§ Task prompt: Every line that holds the word "agent" needs to be copied from the data below.

§ Supplied records:

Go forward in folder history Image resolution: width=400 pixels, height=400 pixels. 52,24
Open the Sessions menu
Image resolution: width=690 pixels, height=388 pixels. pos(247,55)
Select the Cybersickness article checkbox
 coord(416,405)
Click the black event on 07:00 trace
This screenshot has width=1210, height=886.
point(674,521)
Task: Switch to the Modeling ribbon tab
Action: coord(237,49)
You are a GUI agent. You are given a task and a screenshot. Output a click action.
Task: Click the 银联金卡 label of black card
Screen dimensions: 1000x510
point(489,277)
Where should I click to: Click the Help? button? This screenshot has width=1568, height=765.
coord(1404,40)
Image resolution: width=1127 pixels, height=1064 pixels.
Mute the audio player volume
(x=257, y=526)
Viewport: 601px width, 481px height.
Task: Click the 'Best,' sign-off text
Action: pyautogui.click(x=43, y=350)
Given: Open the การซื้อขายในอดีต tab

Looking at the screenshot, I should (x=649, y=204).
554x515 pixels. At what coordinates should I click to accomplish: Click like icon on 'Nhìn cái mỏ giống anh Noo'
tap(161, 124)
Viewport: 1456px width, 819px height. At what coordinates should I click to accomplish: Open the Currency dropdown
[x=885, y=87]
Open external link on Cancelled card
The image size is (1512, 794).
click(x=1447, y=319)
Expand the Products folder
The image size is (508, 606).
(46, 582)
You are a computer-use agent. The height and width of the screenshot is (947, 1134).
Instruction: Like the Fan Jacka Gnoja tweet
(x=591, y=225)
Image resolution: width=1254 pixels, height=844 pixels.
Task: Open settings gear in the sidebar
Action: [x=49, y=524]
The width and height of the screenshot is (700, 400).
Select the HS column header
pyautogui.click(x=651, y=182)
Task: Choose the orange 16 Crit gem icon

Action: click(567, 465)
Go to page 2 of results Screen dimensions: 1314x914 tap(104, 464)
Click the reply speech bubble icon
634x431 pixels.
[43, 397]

§ Expected answer:
You are a GUI agent. You are given a task and a screenshot. Output a click action.
You are a computer-use agent. The height and width of the screenshot is (947, 1134).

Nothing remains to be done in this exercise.